On April 27, the winner of the Pink Lady Food Photographer of the Year 2021 was announced by Fred Siriex and streamed live on their YouTube channel.
Since this competition’s launch in 2011, 70,000 images and films have been submitted from more than 70 countries.
The pandemic has not slowed down applications, as they had 10,500 entries this year, and presumably none of them were badly lit snaps of what someone had for their tea.
“The range and quality of images this year has been extraordinary,” says Caroline Kenyon, founder and director of the awards.
“They tell moving, beautiful, informative, entertaining food stories of every kind from around the world – a world still gripped by the pandemic – and show us how food is the thread that connects us all."
Judges include famous food photographer David Loftus, as well as cookbook author and photographer Nik Sharma.
The overall winner was Taste, by Chinese photographer Li Huaifeng.
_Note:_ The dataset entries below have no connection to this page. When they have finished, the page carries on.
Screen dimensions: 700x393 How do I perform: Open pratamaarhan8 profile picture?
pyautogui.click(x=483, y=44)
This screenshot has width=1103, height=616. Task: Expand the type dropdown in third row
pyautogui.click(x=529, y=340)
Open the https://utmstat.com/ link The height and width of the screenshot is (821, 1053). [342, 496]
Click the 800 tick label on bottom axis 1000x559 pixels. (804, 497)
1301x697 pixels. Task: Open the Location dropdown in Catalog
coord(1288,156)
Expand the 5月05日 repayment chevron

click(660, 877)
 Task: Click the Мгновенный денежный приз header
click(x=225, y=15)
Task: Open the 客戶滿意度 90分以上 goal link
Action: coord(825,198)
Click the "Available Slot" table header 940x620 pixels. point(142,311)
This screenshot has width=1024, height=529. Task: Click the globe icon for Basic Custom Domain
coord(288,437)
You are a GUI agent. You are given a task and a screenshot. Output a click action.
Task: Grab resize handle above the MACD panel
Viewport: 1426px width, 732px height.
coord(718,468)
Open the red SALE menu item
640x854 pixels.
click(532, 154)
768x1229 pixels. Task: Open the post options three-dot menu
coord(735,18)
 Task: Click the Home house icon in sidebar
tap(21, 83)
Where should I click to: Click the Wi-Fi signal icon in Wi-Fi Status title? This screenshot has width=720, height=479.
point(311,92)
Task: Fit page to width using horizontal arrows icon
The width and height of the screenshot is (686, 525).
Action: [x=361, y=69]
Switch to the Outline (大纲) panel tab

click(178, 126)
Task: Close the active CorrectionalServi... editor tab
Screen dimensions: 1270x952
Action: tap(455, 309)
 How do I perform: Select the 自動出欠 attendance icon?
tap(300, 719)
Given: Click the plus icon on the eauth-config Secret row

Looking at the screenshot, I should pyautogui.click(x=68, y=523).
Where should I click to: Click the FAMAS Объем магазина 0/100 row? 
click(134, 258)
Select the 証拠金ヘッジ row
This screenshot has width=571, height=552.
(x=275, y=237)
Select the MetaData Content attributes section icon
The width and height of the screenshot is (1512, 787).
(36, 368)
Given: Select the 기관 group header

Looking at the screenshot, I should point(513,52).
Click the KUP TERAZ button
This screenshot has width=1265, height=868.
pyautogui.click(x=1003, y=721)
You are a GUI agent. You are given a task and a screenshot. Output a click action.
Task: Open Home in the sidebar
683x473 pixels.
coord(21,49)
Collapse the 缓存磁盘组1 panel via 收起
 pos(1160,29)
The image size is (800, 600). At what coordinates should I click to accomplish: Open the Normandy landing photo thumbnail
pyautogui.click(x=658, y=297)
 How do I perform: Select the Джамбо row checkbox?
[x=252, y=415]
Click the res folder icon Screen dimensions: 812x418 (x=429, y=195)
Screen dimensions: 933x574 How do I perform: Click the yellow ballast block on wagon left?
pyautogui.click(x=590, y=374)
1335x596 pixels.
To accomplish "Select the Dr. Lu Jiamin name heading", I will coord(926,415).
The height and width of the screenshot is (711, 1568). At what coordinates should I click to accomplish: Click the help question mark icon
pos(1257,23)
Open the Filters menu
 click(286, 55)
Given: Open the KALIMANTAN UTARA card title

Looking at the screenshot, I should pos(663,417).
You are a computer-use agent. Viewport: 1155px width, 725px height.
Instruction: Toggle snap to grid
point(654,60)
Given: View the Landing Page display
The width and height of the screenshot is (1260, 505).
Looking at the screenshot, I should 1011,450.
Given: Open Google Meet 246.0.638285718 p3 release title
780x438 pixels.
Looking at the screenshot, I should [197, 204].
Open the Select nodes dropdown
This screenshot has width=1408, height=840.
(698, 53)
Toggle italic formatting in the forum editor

The entrant captured a beautiful image of a family preparing food, with light streaming in the windows.
However, two Scottish photographers also made it to the finals.
Lynne Kennedy of the Western Highlands claimed second place in the Champagne Taittinger Wedding Food Photographer, a Pink Lady Food Photographer of the Year category, with We Did It! It’s an image of a couple – Jodie and Boo – who have just eloped to Skye.
The image was taken in the Fairy Glen, where they were celebrating their vows by popping open a bottle of Champagne.
The second Scottish finalist was Amanda Farnese Heath of East Lothian. She is known for her Mad March Hare Wild Dining and visual dining events.
Farnese Heath was highly commended in the Champagne Taittinger Wedding Food Photographer a Pink Lady Food Photographer of the Year category with Wild Wedding For Two. Intriguingly, there was only one person in the image.
Ms Heath said: “I came up with the idea of offering anyone wishing to get married during lockdown a wild tiny wedding with an exquisite banquet in a remote secret location in Scotland.
“This is one of the images from our first minuscule event.”